(RAW DATA)

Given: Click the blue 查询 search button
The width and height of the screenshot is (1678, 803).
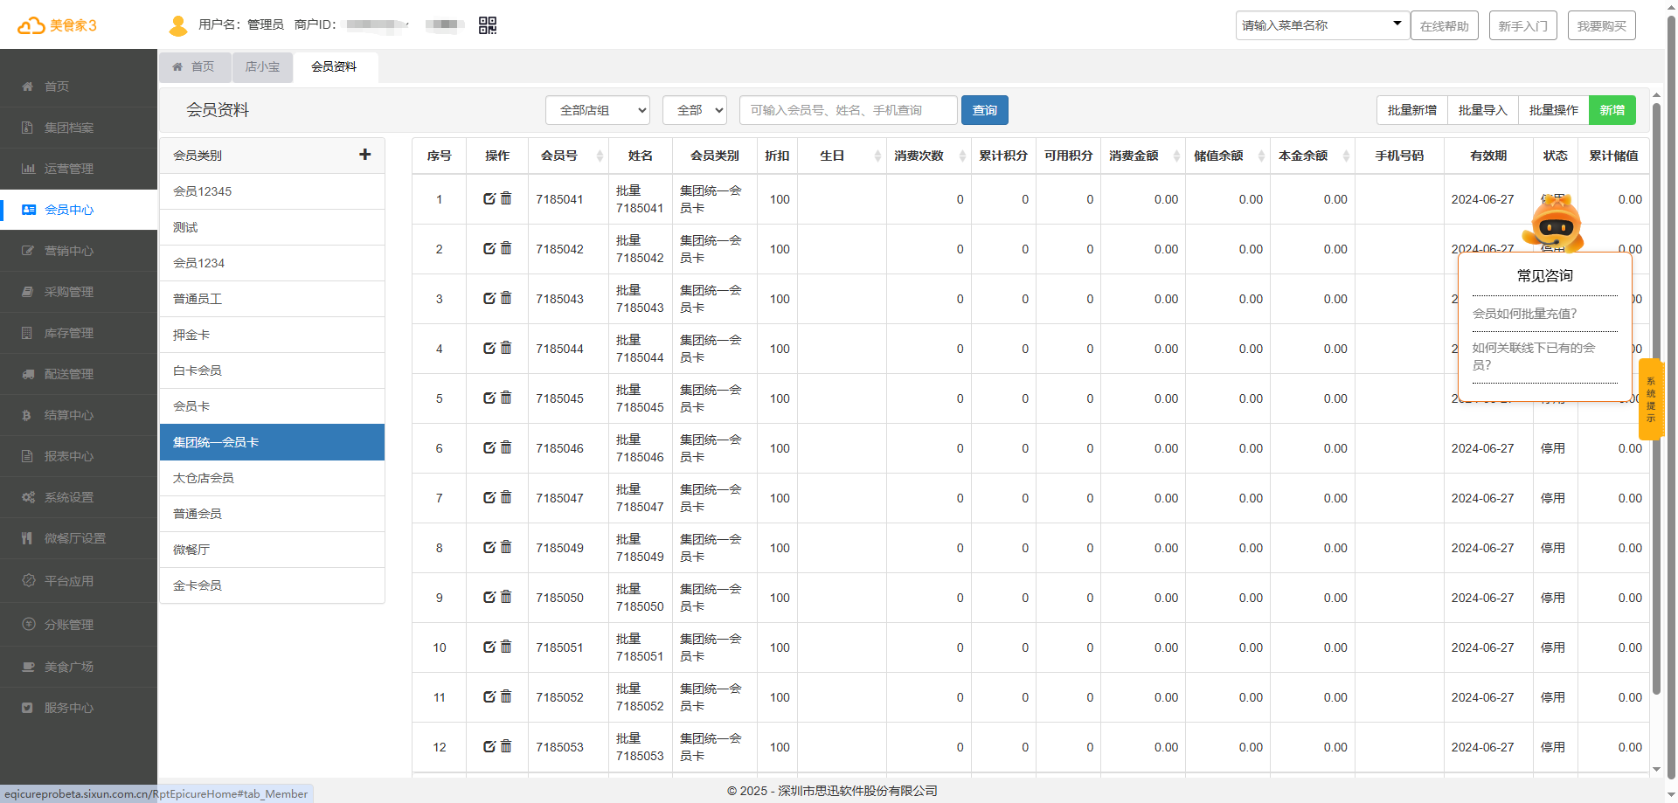Looking at the screenshot, I should pyautogui.click(x=984, y=110).
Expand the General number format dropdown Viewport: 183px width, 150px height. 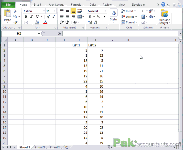click(105, 11)
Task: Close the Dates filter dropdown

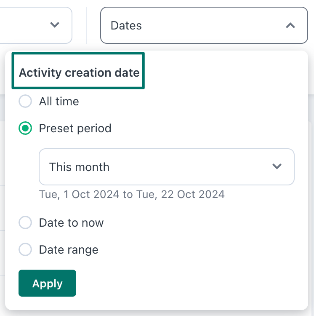Action: [204, 25]
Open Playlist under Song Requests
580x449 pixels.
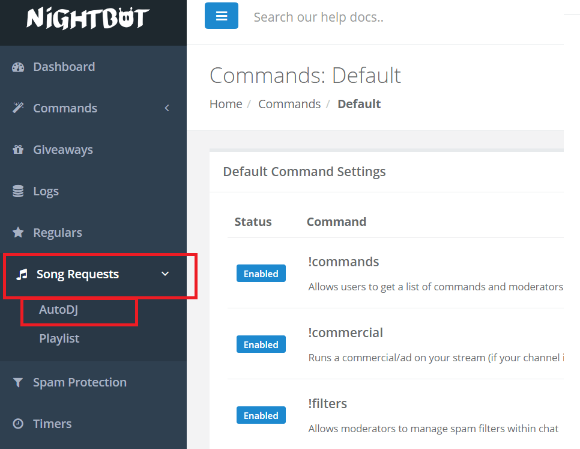tap(59, 338)
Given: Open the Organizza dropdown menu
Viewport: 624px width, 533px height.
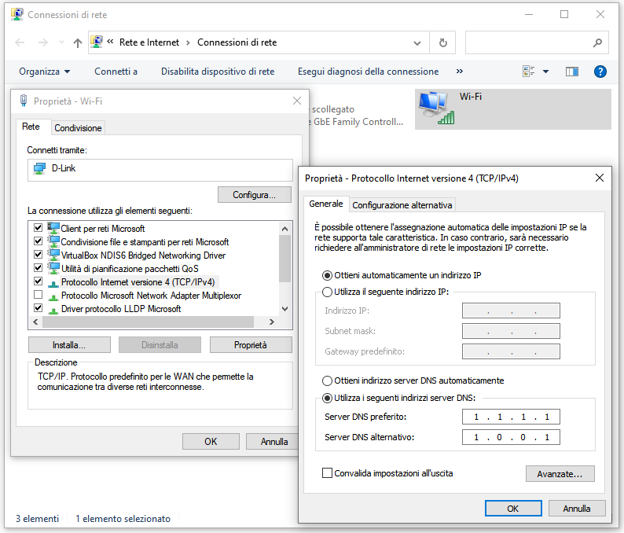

(End RAW DATA)

TASK BRIEF:
Where in the entries above does the word "Given" appear? Copy each line that has it.

EXERCISE RESULT:
Given: Click the blue 查询 search button
Given: Open the Organizza dropdown menu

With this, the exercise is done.